In the world of sports movies, it’s very rare that we get one about hockey. Better yet, it’s incredibly rare that we get a good one. Or hell, it’s incredibly rare that we get a hockey-comedy that isn’t just funny, but also kind of sweet and exciting to watch for everybody, regardless of if they love hockey or not. But that’s exactly what the first Goon was: Hilarious, hard-hitting, and at the center of it all, a little heartfelt. It was, for lack of a better word, one of the better sports movies made and perhaps, close to being the best hockey-movie of all-time.
Notice how I said “close to”, people. Don’t get all riled-up as I know Slapshot! is still #1 is on everyone’s list.
But still, Goon probably didn’t need a sequel, but here it is and well, things feel a whole lot different. For one, the quality has been downgraded a whole lot. Jay Baruchel takes over directing-duties this time around and while he’s very good at shooting hockey and the sort of excitement that can be felt from watching a game, where it seems like everyone’s more interested in beating the hell out of one another, and not actually, you know, scoring goals and winning, he feels awkward with everything else. The comedy, the drama, and even the slightest bit of heart that’s anywhere to be found, just doesn’t quite work.
The only thing that really does work is, other than the hockey and over-the-top, but effectively extreme brawls, is Seann William Scott who, once again, proves why he’s one of the more underrated talents in comedy. Cause while the guy is definitely funny, he also has a little something more to him than just crass-jokes about balls and Canadians (which is all this movie’s comedy revolves around); he’s actually a pretty nice guy who means well and basically loves everyone around him, even if he is an absolutely nutty and crazy fighting-machine. Scott’s delivery with everything he says here is golden and feels like he’s constantly lifting the movie above what it actually seems like it wants to be.
Cause at the end of the day, it’s still a really loud, a really crass, and really dumb sports-comedy that sort of works, but also sort of doesn’t.
It’s hard because when you compare it to the first one, you have to think that there may have been an opportunity wasted.

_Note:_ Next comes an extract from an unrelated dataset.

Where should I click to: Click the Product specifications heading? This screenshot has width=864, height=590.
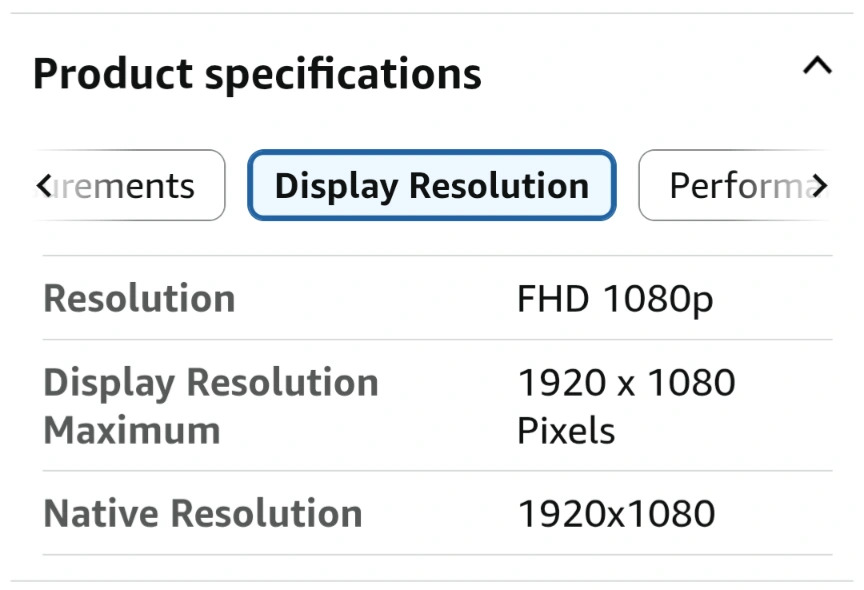257,74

The story isn’t really here, the comedy is really slapdash, in terms of what’s funny and what isn’t, and the supporting-characters all just feel a little one-note. It’s as if the heart and soul was somehow lost, even though it seems like everyone involved with this, wanted to make this, and felt so incredibly passionate about it, that they didn’t care if the money was there or not. They wanted to make Goon 2 and well, they got it.
I just wish it was something totally worth waiting the past five years or so for.
Consensus: While still just as silly and raunchy as the first, Last of the Enforcers also feels like a drastic step-down with weak writing and a bad case of familiarity, despite the hockey-scenes and William Scott saving the day.